Der psychotherapeutische Anteil

Lesen und Schreiben sind nach der gesprochenen Sprache das elementarste Bildungsgut der modernen Gesellschaft. Es sind Kulturtechniken, die für die soziale Kommunikation und für jede Form von Ausbildung heute unentbehrlich sind; daher stehen sie am Anfang jeder Bildungskarriere. Die Beherrschung der Kulturtechniken bildet eine Normerwartung in unserer Gesellschaft. Wer diese Norm nicht erfüllt, mindert seine Chancen, sozial akzeptiert zu werden, und gefährdet seinen sozialen Status. Für Schüler und Schülerinnen mit Legasthenie beginnt bereits in der Schule die Etikettierung und Stigmatisierung als „Versager“. Das gestörte Verhältnis zwischen den institutionellen Anforderungen und den individuellen Voraussetzungen des „versagenden“ Kindes wird so zur kindlichen Charaktereigenschaft umgedeutet und ihm selbst angelastet. Dieser Fehlschluss betrifft alle Fälle von auffälligem und abweichendem Verhalten.

Die z.T. jahrelang andauernden Misserfolge im Erlernen des Lesens und Schreibens haben bei Kindern mit Legasthenie in der Regel unangenehme Gefühle mit den Elementen der Lernsituation verknüpft und verstärkt.
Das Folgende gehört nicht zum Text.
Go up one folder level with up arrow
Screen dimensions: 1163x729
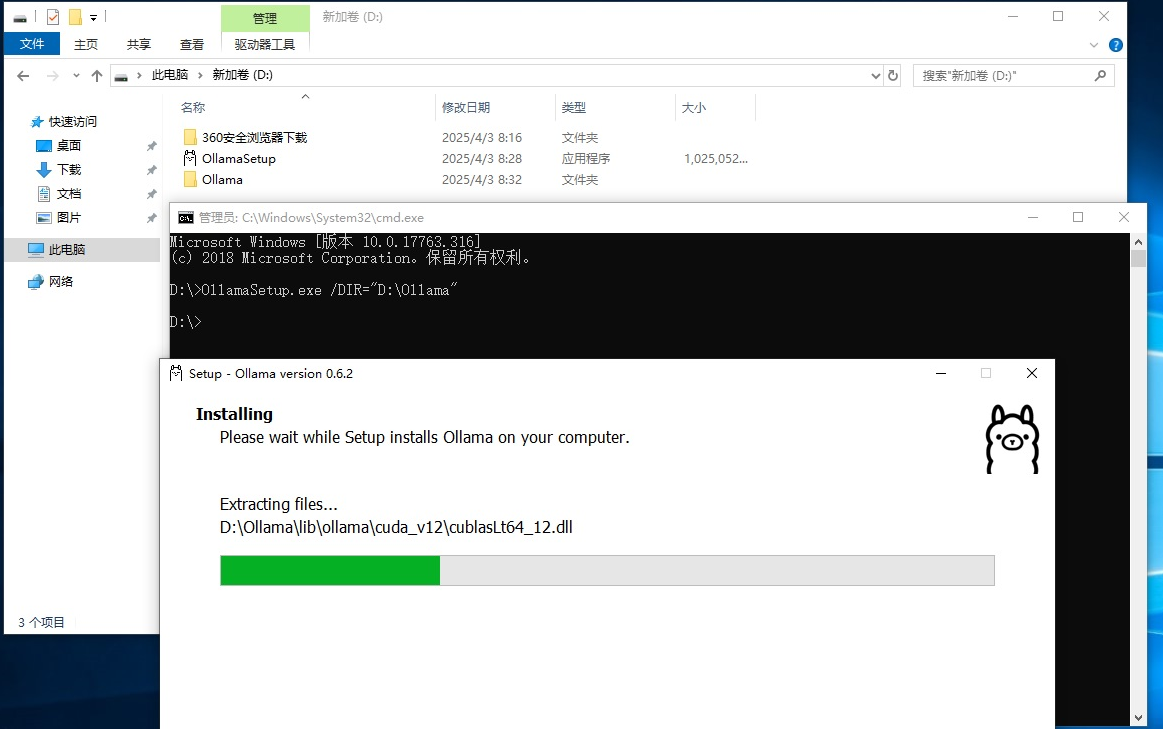tap(97, 76)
Unterschiedlich stark ausgeprägtes Vermeidungsverhalten kann die Folge sein. Die negative Bewertung des Leistungsverhaltens durch die Umwelt wie die sozialen Folgen sind Bestandteil des sich entwickelnden Selbstbildes.
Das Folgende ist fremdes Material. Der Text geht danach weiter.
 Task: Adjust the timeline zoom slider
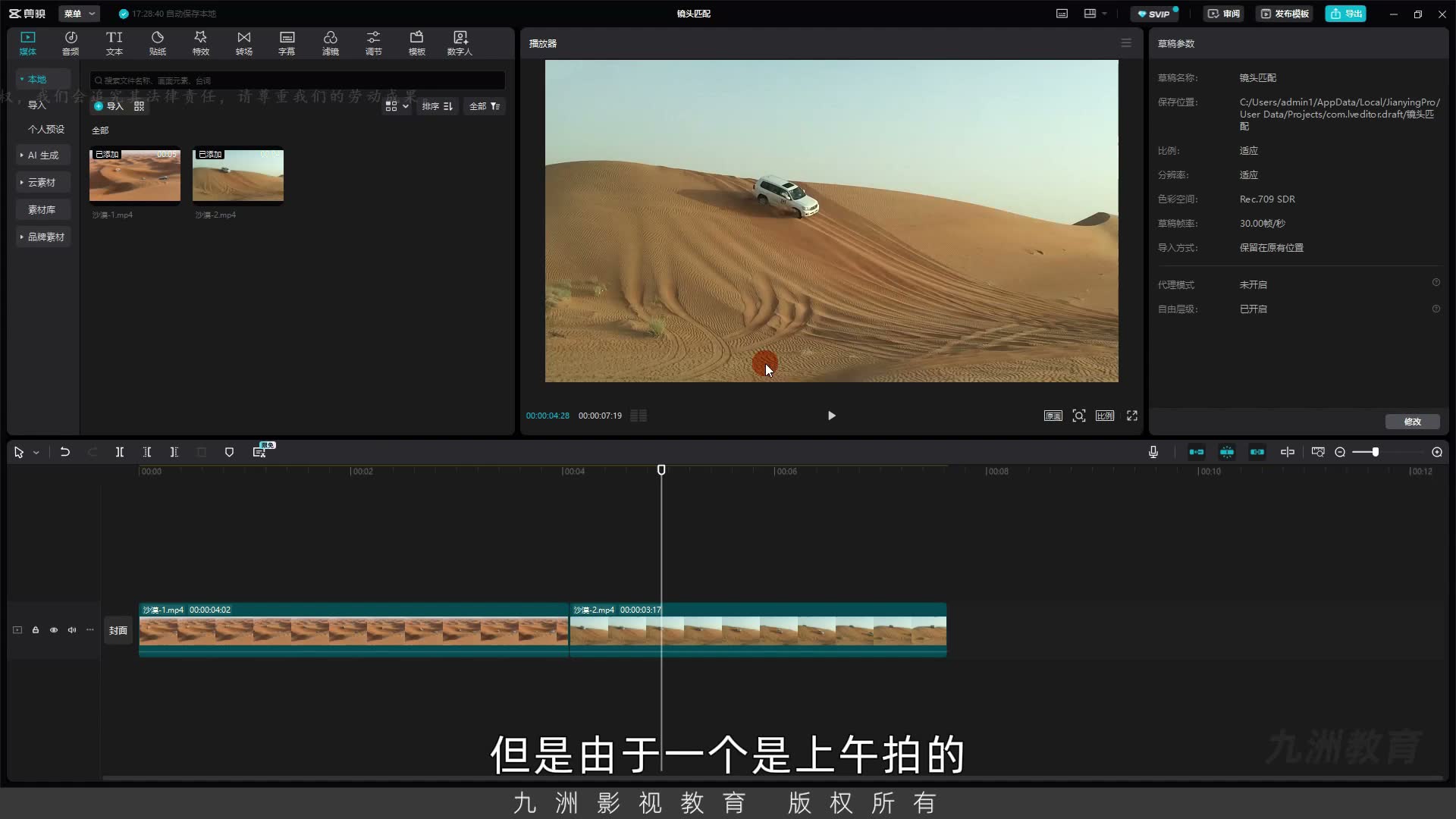[x=1376, y=452]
Die Lernstörung Legasthenie zieht Versagenserlebnisse nach sich. Diese können zu psychischen Fehlentwicklungen im Erleben der eigenen Person und der Umwelt führen. Die Auswirkungen der Lernstörung auf das Selbstkonzept führen zum Teil zu gravierenden psychischen und psychosomatischen Beschwerden. Lernmotivation und Lernfähigkeit sind vermindert oder verschwinden ganz. Je länger und generalisierter solche Prozesse wirkten, desto mehr wurde auch die Entwicklung allgemeiner Komponenten des Lernens gefährdet: Ausdauer, Reflexivität sowie Problemlöseverhalten. Die Erwartung des Scheiterns wirkt als self-fulfilling prophecy. Durch die Übernahme negativer Rollenerwartungen und Attribuierungen in das Selbstkonzept legasthener Kinder wird die Benachteiligung vollendet, an deren Beginn ein gestörter Lernprozess stand.

Die Veränderung von Selbstwahrnehmung, Selbstbild, Leistungsidealen, emotionalen Besetzungen und unangepassten Verhaltensketten bedarf notwendig einer zur schulischen Erfahrung im Kontrast stehenden alternativen praktischen Lernerfahrung für diese Kinder.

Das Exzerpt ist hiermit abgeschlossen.